Date: 25/09/2024 | Written By: Business sales & acquisitions
Selling a business is a complex procedure where mistakes can be costly. It’s important, therefore, to give careful consideration to all stages of the process and to prepare the business as far in advance as possible.
So to help you meet your objectives and move on with the highest possible value achieved, here are six things to consider when selling your business.
1. Tax
It’s vital to understand the tax implications of selling your business so you don’t overpay. Capital Gains Tax (CGT) becomes due on the sale of a business and you may be liable for corporation tax if your business is a limited company. Capital Gains Tax may be offset by claiming Business Asset Disposal Relief if you’re eligible, however.
2. Business valuation
Obtaining an accurate and realistic valuation for your business is key to success. If the valuation isn’t reliable – it may be too high, for example – you’ll struggle to sell. If it’s undervalued, on the other hand, it means you’ll lose out on profits and won’t do justice to the hard work you’ve put in.
Selling My Business can offer you a business valuation that’s reliable and easy to access – please get in touch with one of the team to find out more.
3. Confidentiality
You don’t necessarily want your business sale to be public knowledge given that sensitive commercial information might fall into the hands of your competitors. You may also prefer to keep the sale confidential from your employees and other stakeholders to avert the possibility of someone trying to sabotage the process.
At Selling My Business, we ensure confidentiality by drafting a clear and comprehensive non-disclosure agreement (NDA) that can be sent to interested parties before any information is released.
4. Due diligence
Due diligence is a stage of the business sale where the prospective purchaser and their professional advisors scrutinise the information you’ve provided. This typically includes financial and legal, and information on the business’s assets, liabilities, and cash flow.
At this stage, the buyer is trying to establish whether the price they’re being asked to pay for your business is reasonable. It’s vital, therefore, to present clear and reliable facts, figures, and information that’s been gathered by your professional advisors.
5. Warranties and indemnities
Your purchaser will want to ensure they don’t suffer any unexpected financial losses if the business doesn’t perform as expected. They use warranties and indemnities for this purpose.
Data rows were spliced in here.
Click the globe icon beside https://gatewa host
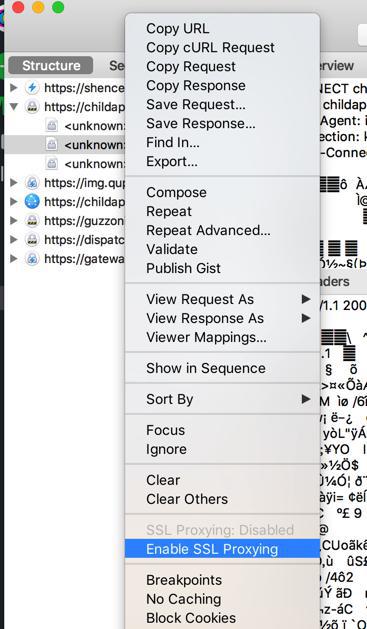The width and height of the screenshot is (367, 629). pyautogui.click(x=32, y=259)
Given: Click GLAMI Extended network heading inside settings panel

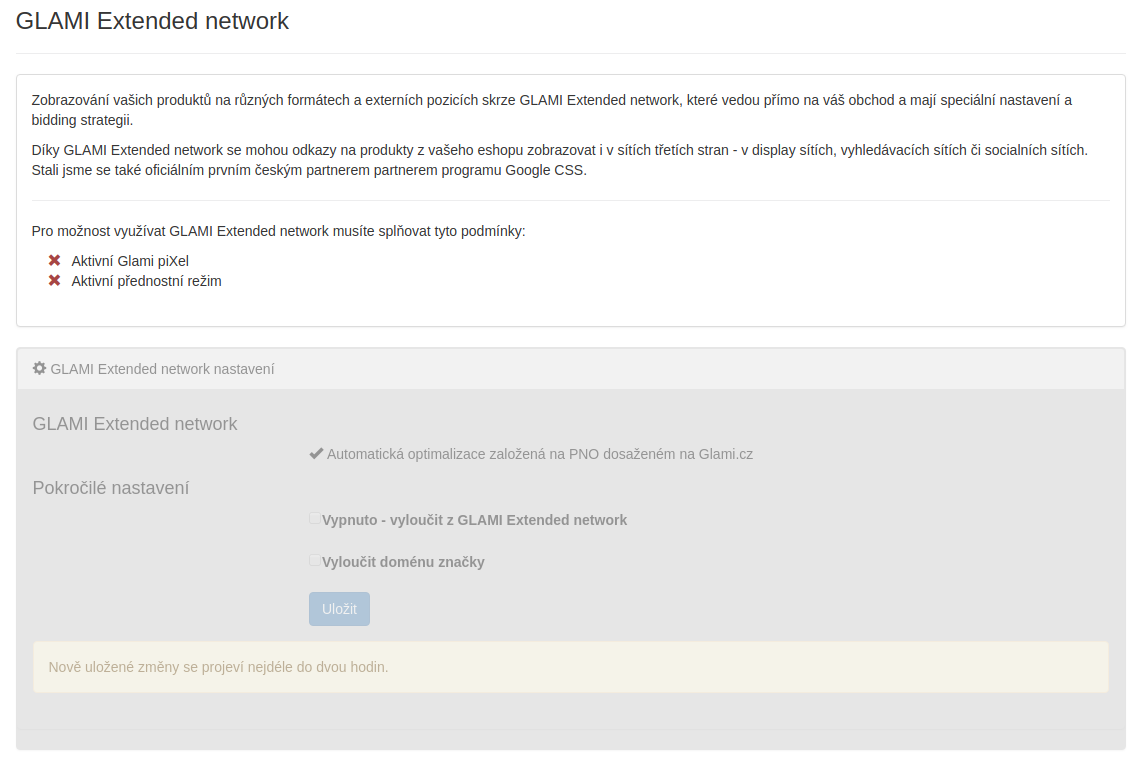Looking at the screenshot, I should tap(135, 424).
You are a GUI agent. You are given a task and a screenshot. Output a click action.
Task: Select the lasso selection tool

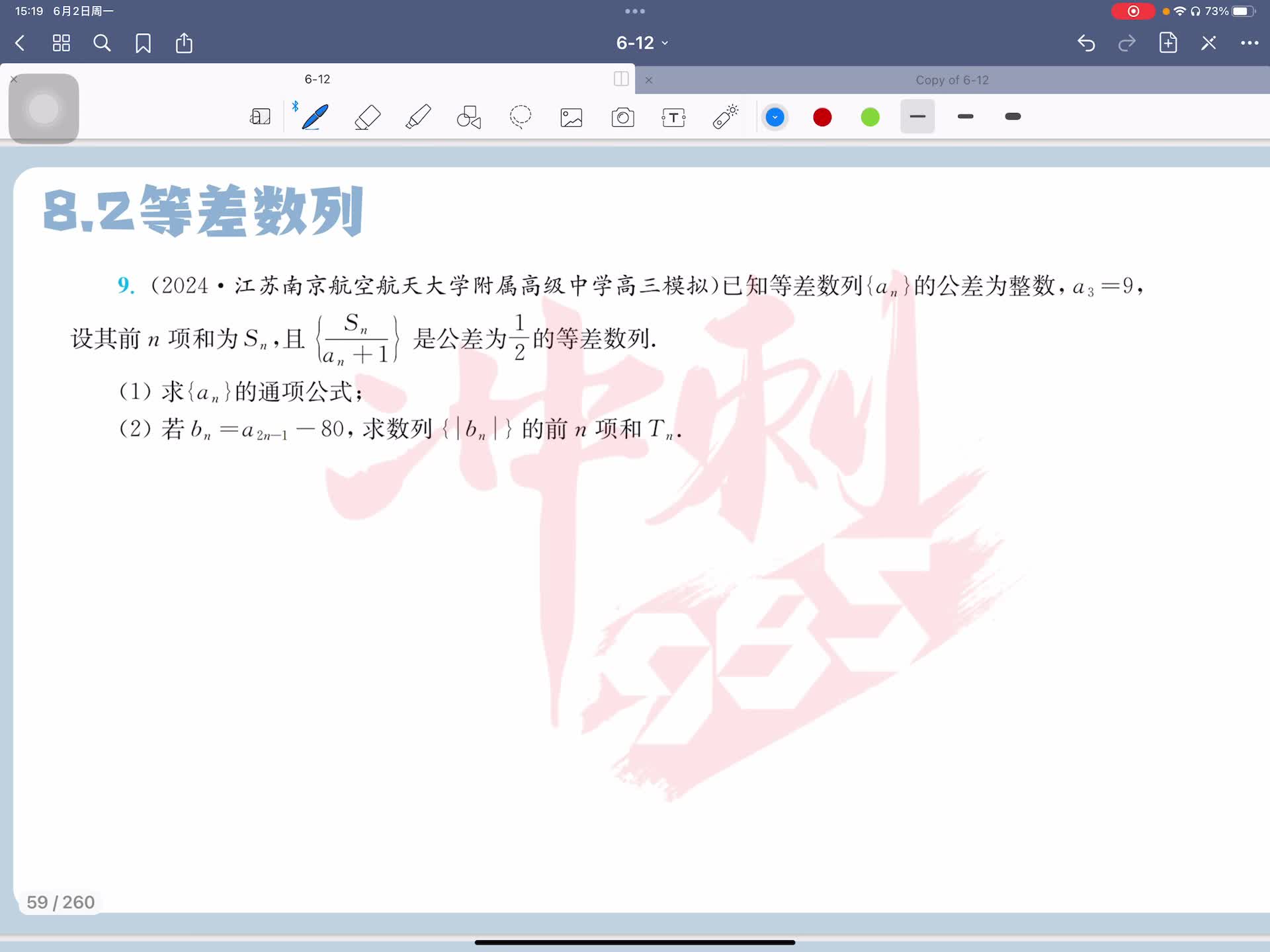point(521,117)
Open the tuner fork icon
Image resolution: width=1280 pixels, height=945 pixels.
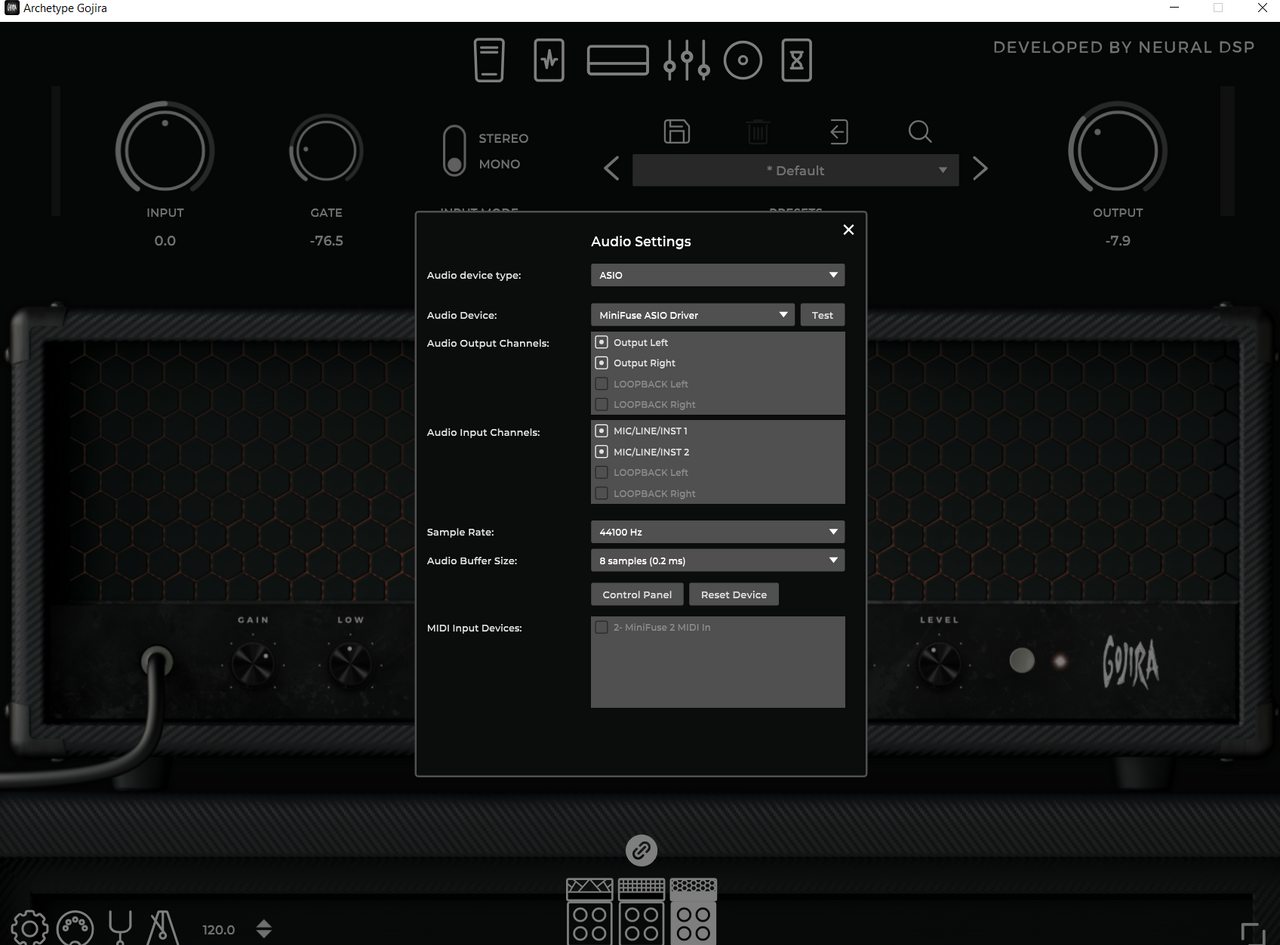pos(120,928)
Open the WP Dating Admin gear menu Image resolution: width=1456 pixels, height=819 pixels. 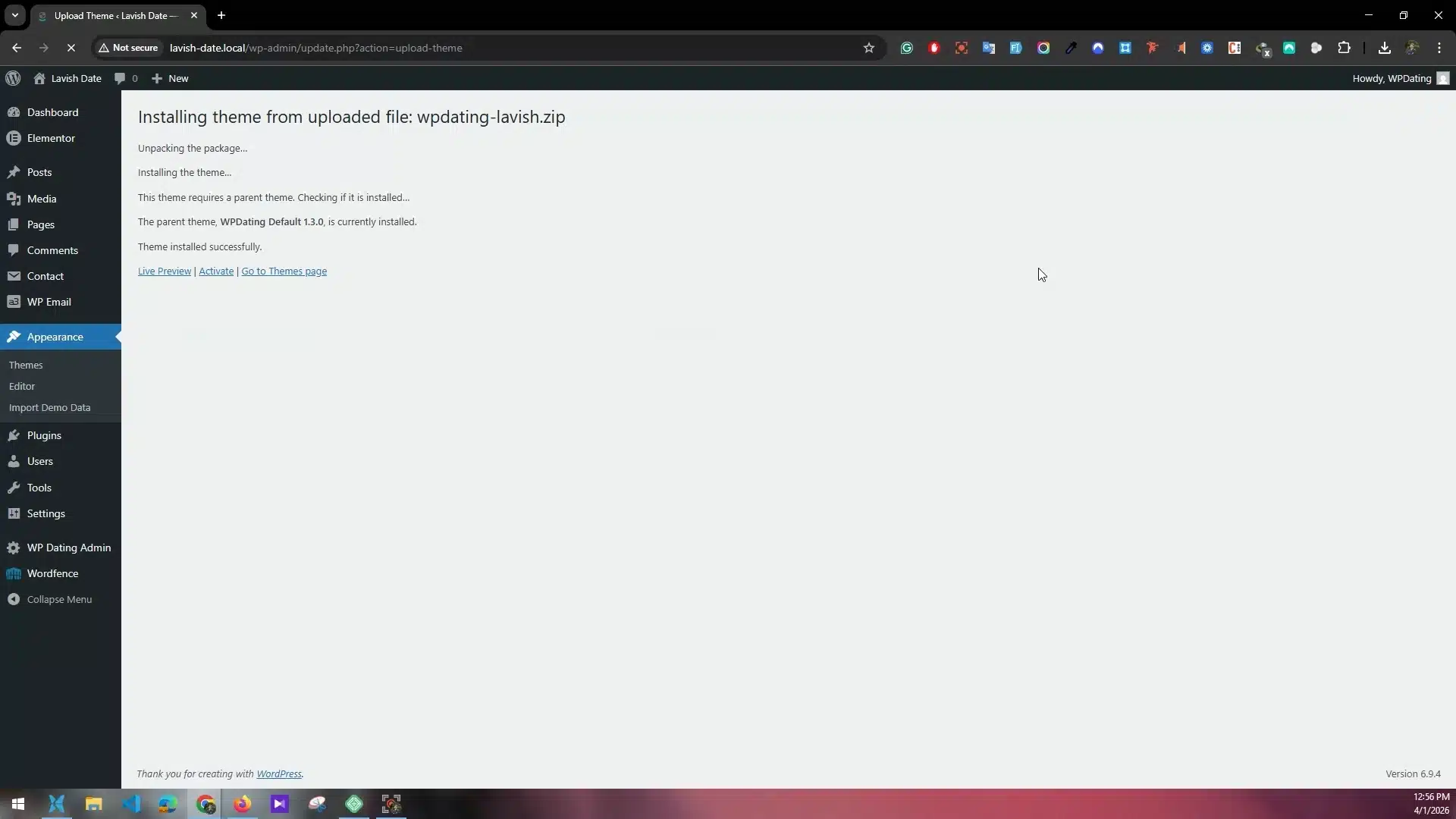click(x=14, y=548)
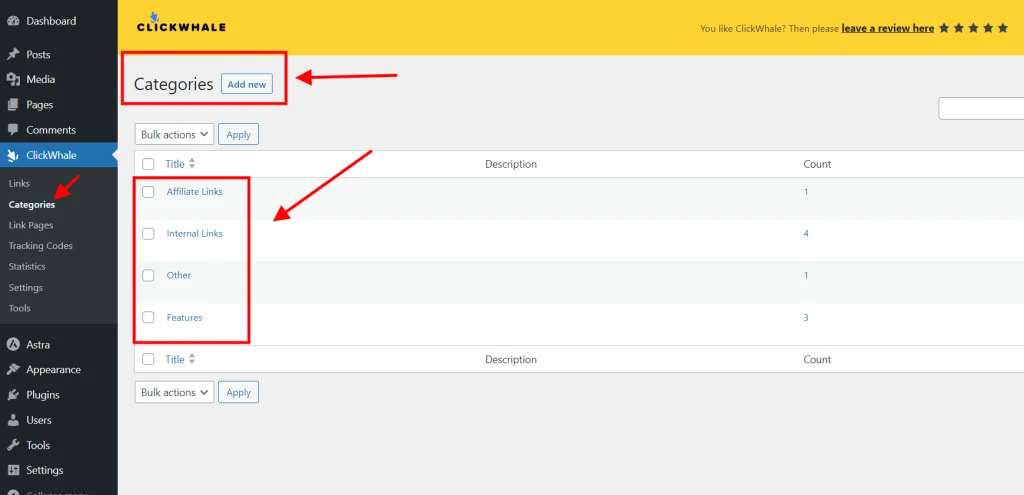Click the Comments bubble icon

[13, 130]
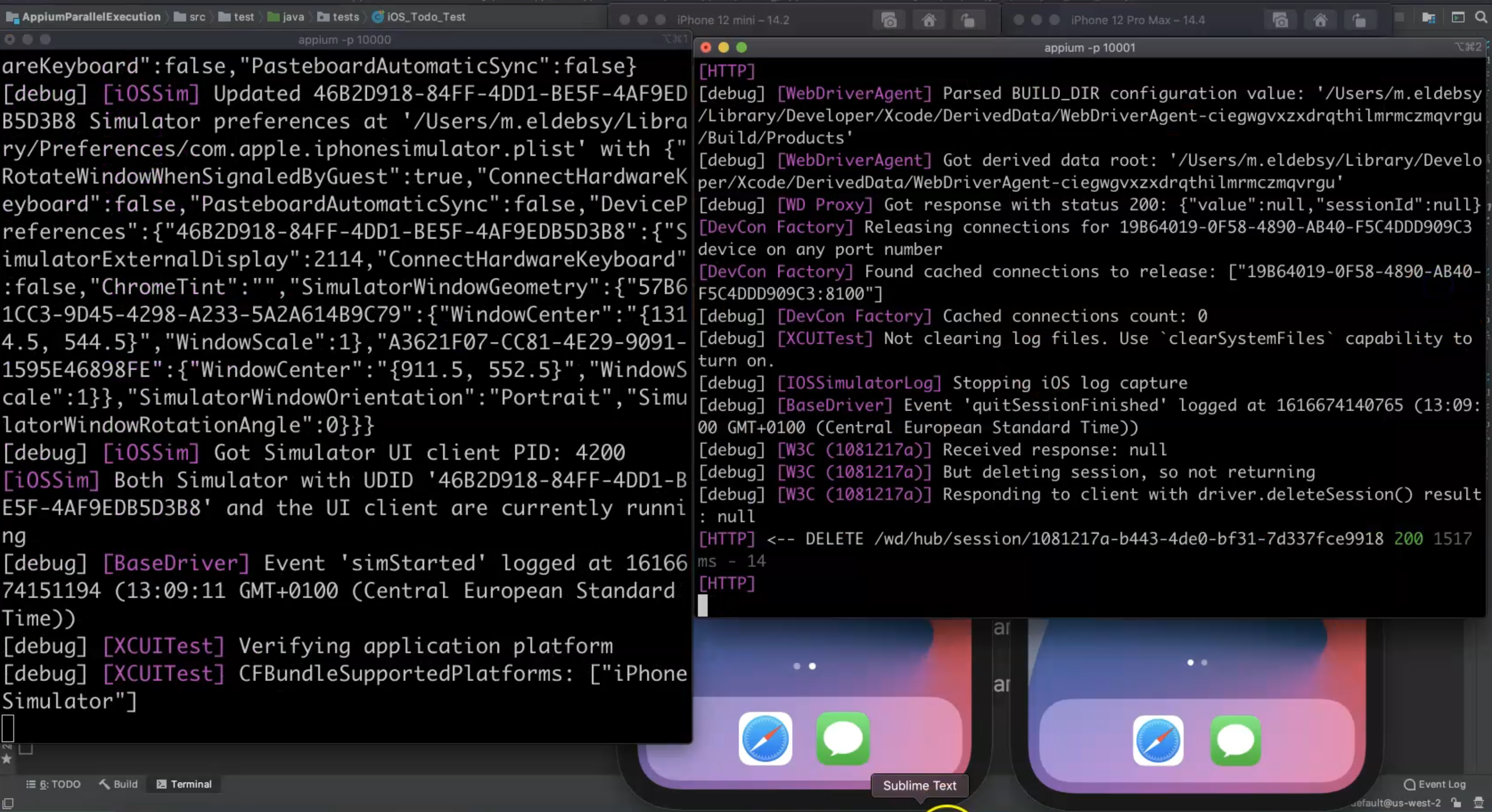Open the Terminal tool window tab
The width and height of the screenshot is (1492, 812).
pyautogui.click(x=184, y=784)
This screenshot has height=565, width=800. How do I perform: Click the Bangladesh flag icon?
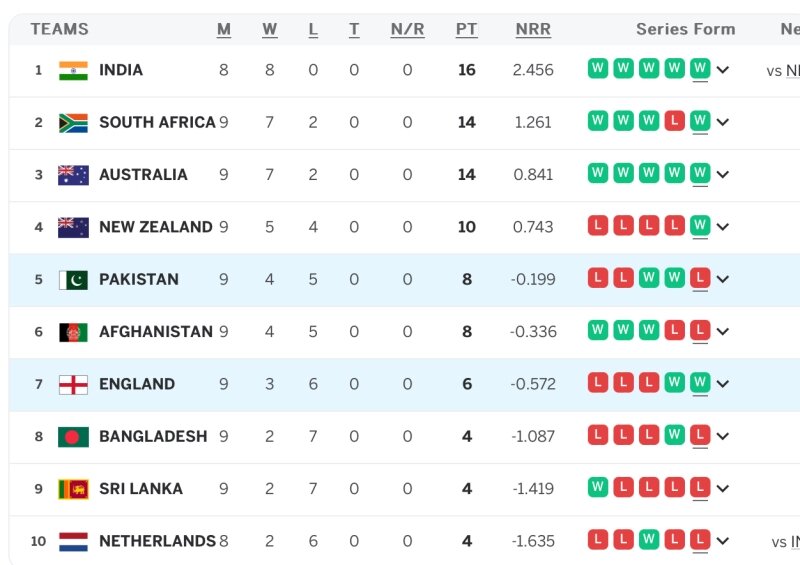click(73, 437)
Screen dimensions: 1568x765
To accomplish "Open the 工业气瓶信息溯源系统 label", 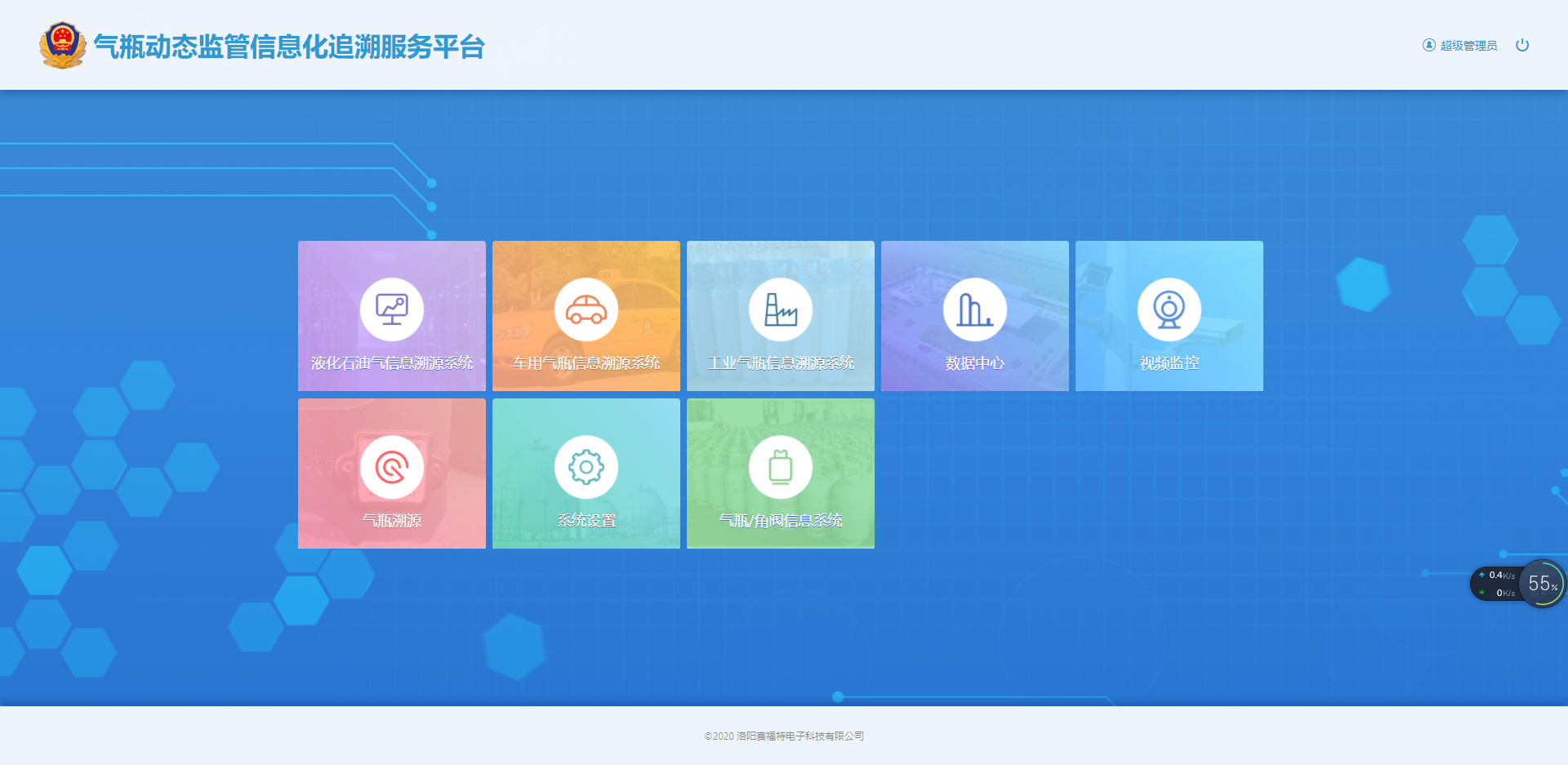I will pos(781,363).
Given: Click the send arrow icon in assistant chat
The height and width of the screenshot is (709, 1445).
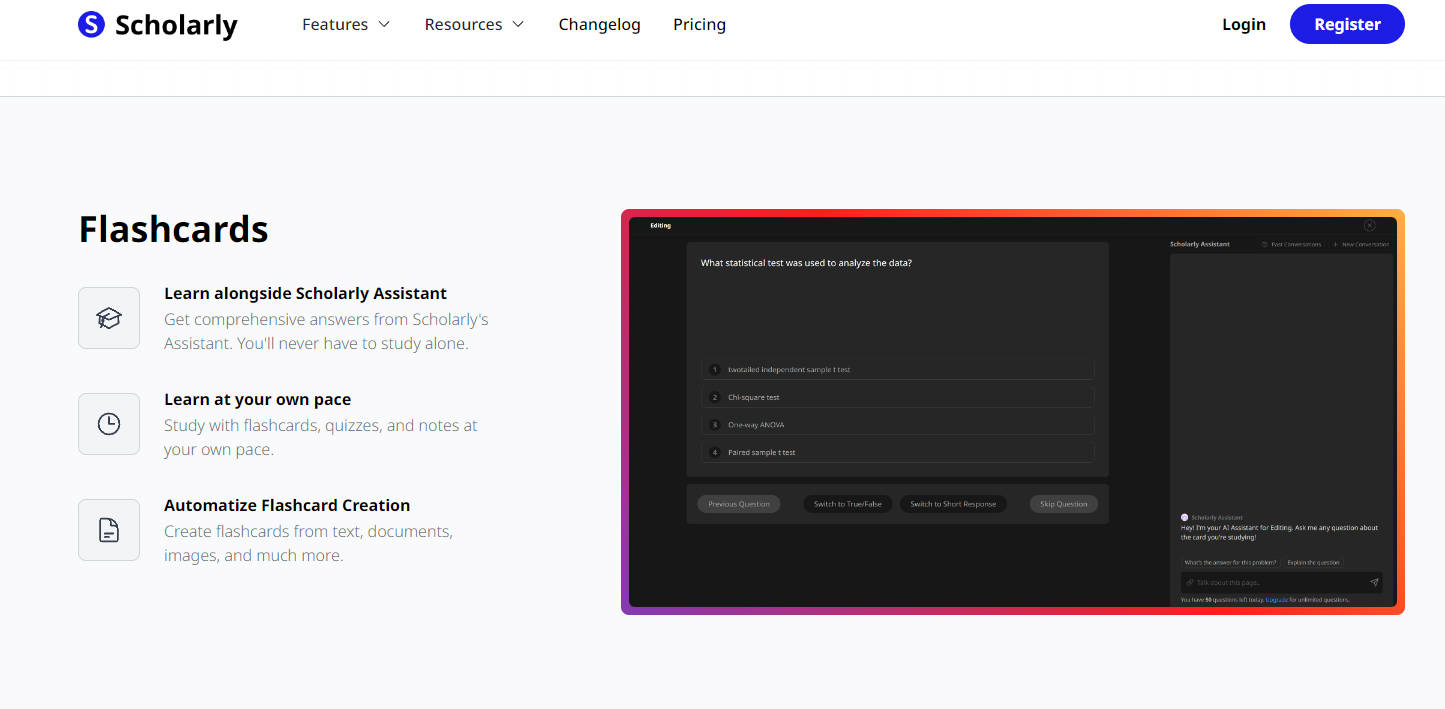Looking at the screenshot, I should (1374, 582).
From your perspective, you’ll want to limit your future liability, which is why it’s crucial to obtain expert advice on the warranties and indemnities demanded by your buyer. Our team of experts can negotiate with the purchaser on your behalf to protect your interests and ensure that your future liability is minimised.
6. Who will sell your business?
Selling a business is potentially one of the most significant transactions you’ll undertake, so it makes sense to obtain professional guidance and support. Your professional advisors should include your accountant and solicitor, and it’s highly advisable to appoint business sales brokers with experience in your industry.